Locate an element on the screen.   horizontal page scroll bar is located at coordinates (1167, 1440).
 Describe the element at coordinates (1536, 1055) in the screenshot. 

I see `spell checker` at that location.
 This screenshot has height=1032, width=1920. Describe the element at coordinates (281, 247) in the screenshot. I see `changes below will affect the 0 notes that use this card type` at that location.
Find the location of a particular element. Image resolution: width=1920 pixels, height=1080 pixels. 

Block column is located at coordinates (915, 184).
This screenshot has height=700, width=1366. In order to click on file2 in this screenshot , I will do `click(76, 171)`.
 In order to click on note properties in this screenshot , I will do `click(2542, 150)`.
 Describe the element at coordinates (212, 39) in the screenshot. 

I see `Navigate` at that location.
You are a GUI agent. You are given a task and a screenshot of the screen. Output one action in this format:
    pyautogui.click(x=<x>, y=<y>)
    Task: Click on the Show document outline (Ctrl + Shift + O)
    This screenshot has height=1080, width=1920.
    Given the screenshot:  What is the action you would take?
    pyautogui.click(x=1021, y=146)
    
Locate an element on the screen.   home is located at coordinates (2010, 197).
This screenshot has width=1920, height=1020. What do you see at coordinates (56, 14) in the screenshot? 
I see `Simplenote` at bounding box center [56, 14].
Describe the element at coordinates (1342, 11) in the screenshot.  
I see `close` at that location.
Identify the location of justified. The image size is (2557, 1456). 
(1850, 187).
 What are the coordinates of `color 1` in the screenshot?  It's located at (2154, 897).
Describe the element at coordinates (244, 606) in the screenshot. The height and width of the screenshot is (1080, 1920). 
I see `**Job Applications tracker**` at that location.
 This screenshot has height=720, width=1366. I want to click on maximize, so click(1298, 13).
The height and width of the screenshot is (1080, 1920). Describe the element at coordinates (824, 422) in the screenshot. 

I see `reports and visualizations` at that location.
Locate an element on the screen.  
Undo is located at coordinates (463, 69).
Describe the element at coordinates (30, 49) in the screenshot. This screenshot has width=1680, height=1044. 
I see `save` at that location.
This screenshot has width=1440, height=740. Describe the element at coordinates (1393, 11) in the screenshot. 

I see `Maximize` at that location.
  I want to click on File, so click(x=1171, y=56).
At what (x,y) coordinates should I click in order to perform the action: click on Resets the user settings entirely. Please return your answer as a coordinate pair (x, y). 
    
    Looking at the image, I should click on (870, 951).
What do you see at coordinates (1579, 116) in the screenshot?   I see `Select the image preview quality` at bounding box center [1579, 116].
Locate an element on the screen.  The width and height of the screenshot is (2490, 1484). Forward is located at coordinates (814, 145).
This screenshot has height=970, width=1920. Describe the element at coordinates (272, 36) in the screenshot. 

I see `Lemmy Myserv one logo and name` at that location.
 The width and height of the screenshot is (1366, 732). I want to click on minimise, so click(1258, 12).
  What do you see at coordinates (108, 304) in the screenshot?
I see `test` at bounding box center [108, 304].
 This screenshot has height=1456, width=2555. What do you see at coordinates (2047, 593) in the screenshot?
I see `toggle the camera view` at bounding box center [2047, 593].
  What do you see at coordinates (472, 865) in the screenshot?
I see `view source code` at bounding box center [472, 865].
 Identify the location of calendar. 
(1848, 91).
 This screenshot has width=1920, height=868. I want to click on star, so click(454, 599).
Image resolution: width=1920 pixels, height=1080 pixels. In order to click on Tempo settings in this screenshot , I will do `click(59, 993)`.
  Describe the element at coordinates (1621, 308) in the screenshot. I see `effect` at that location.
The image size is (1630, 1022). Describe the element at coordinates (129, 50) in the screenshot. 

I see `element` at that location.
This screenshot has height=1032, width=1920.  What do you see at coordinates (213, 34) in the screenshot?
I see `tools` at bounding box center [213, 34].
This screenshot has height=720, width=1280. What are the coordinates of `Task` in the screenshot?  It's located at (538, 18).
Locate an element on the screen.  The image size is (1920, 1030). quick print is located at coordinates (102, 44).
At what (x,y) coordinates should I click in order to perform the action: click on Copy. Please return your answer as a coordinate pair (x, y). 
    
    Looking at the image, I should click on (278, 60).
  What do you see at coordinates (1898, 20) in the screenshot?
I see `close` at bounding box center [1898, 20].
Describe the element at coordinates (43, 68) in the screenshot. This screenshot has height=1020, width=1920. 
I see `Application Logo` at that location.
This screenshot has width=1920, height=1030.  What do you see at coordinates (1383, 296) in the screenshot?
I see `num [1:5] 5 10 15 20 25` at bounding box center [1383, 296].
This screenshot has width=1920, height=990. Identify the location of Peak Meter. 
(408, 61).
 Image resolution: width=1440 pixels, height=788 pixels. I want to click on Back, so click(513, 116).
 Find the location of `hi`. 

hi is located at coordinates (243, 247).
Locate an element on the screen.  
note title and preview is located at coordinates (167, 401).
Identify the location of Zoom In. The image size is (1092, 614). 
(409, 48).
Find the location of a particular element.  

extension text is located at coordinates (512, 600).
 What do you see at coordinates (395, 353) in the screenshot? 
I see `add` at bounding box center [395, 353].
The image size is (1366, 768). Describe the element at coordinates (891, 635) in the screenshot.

● ● ●

*WHAT YOU ARE ASKED TO DO*
Print the records above from the line holding "Describe the element at coordinates (1342, 11)" through the line holding "I want to click on File, so", inclusive, reproducing each line exactly.

*EXERCISE ANSWER*
Describe the element at coordinates (1342, 11) in the screenshot.  
I see `close` at that location.
Identify the location of justified. The image size is (2557, 1456). 
(1850, 187).
 What are the coordinates of `color 1` in the screenshot?  It's located at (2154, 897).
Describe the element at coordinates (244, 606) in the screenshot. The height and width of the screenshot is (1080, 1920). 
I see `**Job Applications tracker**` at that location.
 This screenshot has height=720, width=1366. I want to click on maximize, so click(1298, 13).
The height and width of the screenshot is (1080, 1920). Describe the element at coordinates (824, 422) in the screenshot. 

I see `reports and visualizations` at that location.
Locate an element on the screen.  
Undo is located at coordinates (463, 69).
Describe the element at coordinates (30, 49) in the screenshot. This screenshot has width=1680, height=1044. 
I see `save` at that location.
This screenshot has width=1440, height=740. Describe the element at coordinates (1393, 11) in the screenshot. 

I see `Maximize` at that location.
  I want to click on File, so click(x=1171, y=56).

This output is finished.